HDR10 is the most widespread HDR format (it's the core HDR format that UHD Blu-rays use) - and ideally playback solutions will pass-through and use the static HDR metadata this format supports (though some TVs ignore it)
Dolby Vision is a much trickier HDR format to support (though it can deliver higher quality HDR than HDR10) - and really still only relevant for Netflix, Amazon Prime Video, Disney+, Apple TV+ DRM services etc., and Dolby Vision UHD Blu-rays played on a UHD Blu-ray player, though those services and discs will fall back to HDR10 if you don't have DV.
HLG is used mainly by TV broadcasters (all the BBC iPlayer UHD HDR stuff is in HLG for instance).
HDR10+ is an improved version of HDR10 that offers some of the dynamic data benefits of Dolby Vision (but not a lot of the other DV benefits)
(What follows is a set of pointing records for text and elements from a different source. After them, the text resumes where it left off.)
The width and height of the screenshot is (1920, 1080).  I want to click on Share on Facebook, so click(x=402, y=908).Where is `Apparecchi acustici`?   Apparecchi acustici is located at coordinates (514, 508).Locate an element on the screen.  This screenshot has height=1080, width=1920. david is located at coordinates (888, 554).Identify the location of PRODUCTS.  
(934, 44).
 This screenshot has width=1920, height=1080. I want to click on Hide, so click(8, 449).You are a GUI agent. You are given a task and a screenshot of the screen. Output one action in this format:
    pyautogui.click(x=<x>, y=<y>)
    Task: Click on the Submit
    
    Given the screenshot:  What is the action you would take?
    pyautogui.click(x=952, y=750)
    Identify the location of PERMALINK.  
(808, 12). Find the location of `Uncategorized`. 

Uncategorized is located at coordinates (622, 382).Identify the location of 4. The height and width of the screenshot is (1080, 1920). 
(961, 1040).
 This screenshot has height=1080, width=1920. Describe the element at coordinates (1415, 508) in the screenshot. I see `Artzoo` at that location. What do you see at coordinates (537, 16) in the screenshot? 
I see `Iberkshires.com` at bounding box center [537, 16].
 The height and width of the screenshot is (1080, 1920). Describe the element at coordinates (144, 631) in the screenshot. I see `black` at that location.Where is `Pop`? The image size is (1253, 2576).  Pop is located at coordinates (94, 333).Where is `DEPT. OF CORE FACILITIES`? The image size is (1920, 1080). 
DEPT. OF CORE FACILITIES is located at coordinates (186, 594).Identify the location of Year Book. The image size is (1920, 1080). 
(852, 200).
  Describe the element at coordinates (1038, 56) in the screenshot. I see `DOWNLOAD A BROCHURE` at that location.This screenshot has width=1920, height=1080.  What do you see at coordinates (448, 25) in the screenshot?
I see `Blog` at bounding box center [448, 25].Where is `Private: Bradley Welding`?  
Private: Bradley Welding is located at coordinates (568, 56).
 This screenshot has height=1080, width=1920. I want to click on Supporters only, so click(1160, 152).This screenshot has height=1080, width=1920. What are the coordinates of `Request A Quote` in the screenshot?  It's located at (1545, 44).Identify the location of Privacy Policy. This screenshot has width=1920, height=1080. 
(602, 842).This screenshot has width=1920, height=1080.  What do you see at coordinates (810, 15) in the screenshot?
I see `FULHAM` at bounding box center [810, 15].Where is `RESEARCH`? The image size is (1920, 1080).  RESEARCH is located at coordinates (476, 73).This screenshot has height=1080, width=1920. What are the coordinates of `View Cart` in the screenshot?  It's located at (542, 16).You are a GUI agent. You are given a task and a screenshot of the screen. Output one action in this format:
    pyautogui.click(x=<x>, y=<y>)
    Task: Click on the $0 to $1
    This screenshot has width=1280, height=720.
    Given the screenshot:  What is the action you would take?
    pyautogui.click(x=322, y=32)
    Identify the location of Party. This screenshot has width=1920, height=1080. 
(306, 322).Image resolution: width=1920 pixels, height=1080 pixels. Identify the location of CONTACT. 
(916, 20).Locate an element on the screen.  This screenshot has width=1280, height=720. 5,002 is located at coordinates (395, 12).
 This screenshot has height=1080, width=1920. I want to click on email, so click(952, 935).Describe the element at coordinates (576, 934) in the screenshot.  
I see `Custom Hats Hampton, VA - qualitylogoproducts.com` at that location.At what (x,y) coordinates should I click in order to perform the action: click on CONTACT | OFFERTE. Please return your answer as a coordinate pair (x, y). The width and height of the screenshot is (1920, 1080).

Almost all Kodi platforms that support UHD HDR are limited to HDR10 (and some have HLG support and HDR10+). Some platforms people run Kodi on will support Dolby Vision outside of Kodi - and one or two support some limited DV formats within Kodi.
A lot of us moved away from HTPCs when UHD & HDR arrived, and started using smaller, cheaper, quieter ARM-based SBCs and TV boxes that could run LibreElec or CoreElec (which are Linx OS distributions optimised for Kodi use) that run silently and support HD and UHD hardware decoding of the main formats (h.264/AVC, h.265/HEVC, MPEG2, VC-1 etc.) along side both HD Audio bit streaming (including Atmos) or lossless decode to mulitichannel PCM. These boards and boxes are in the <$200 and in some cases <$100 area - and offer pretty much all the video playback that HTPCs do (and support HDR10, HLG, SDR etc. switching and metadata in ways that Windows doesn't as easily do so). You end up paying less for the entire ARM system than you would pay for for just an Intel CPU, or motherboard or GPU or in some cases PSU and Case, and you avoid any fans. (A lot of us store our media on servers connected to our players over a network connection, with the noisier server located away from our viewing environment)
Linux driver support for HDR on Intel CPU/GPUs is lagging behind the ARM stuff too - though some improvements have been made in this regard. Windows support for HDR does exist - but it's a much more complex proposition for Windows to cope with HDR than LibreElec or CoreElec on ARM.
Where Intel (Windows and Linux) platforms and HTPCs do still often have the edge is in super slick UI response and CPU-intensive skins, as well as the option to use your PC for CPU-intensive stuff like retro game emulation. However for pure media playback duties with a relatively straightforward skin - ARM boxes or boards have definitely started eclipsing HTPCs for many.